(Stored dataset items)
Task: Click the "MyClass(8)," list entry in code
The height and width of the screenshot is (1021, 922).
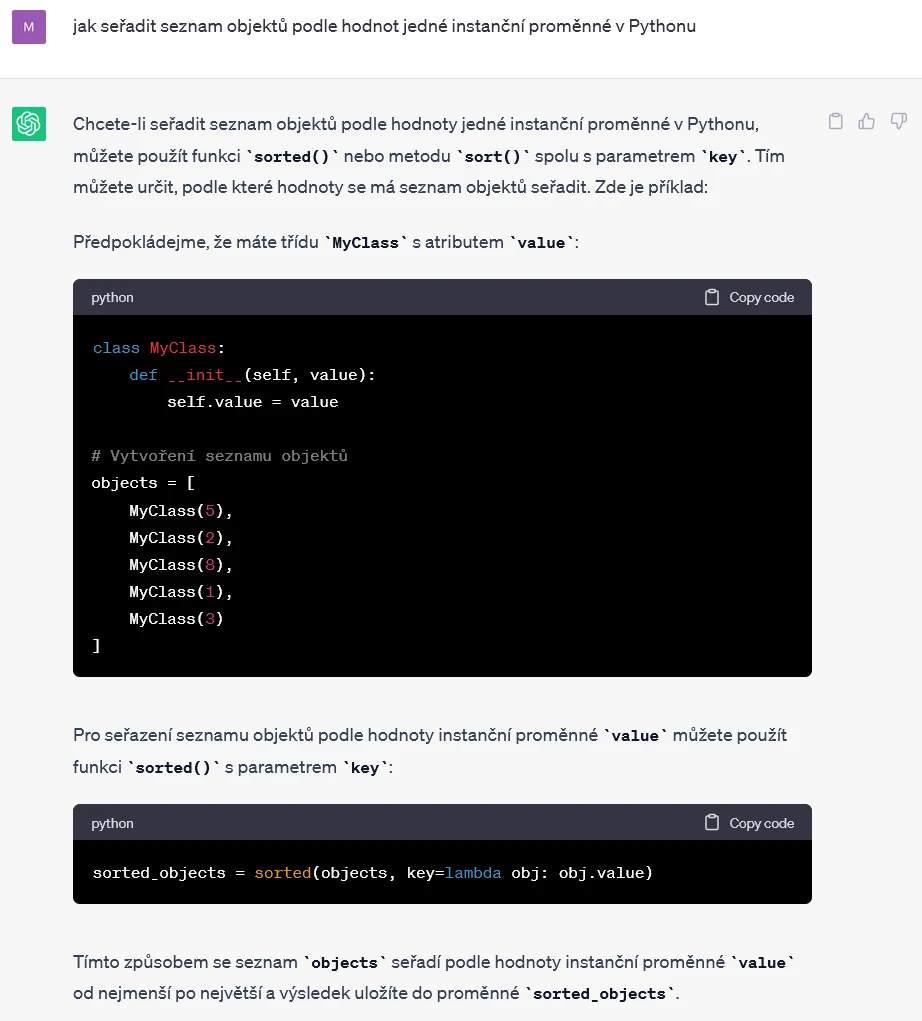Action: point(180,565)
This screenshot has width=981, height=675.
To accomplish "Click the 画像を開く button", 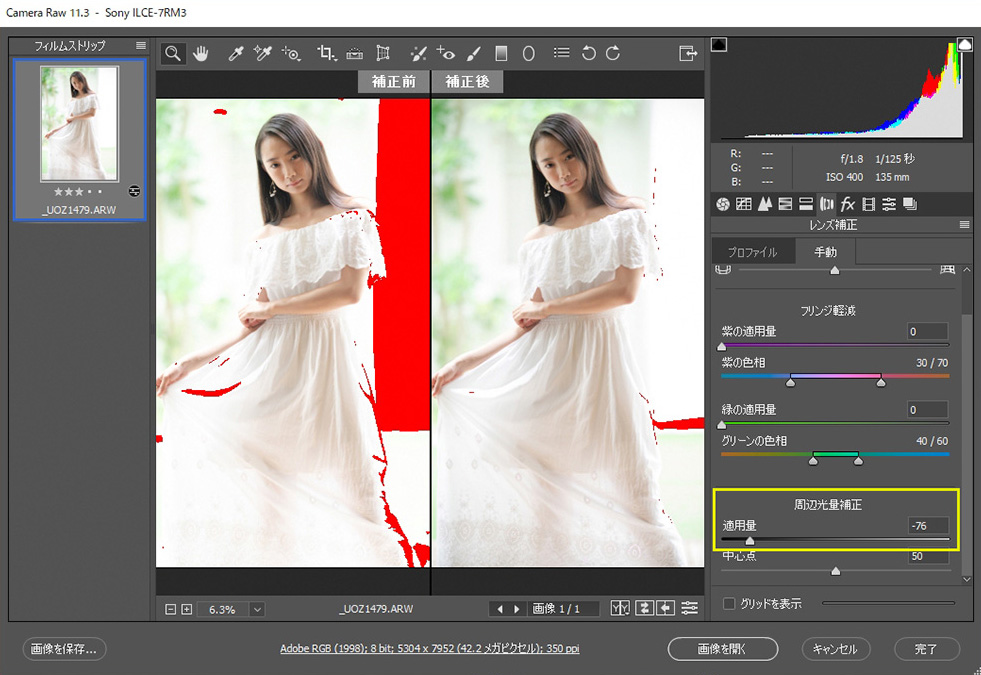I will coord(722,649).
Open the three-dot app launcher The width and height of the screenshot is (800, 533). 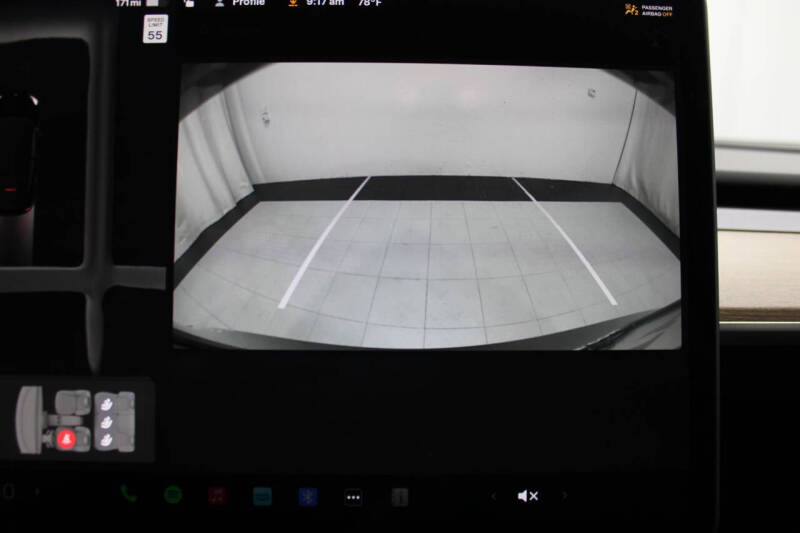point(353,497)
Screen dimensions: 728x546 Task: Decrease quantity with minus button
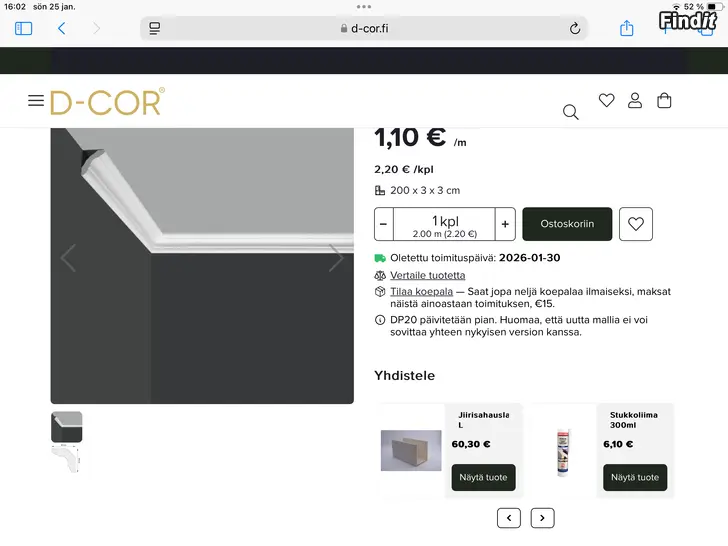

> [WHAT IS REQUIRED] Find every line of the records holding "Task". Answer with the count alone.

> [ANSWER AREA] 2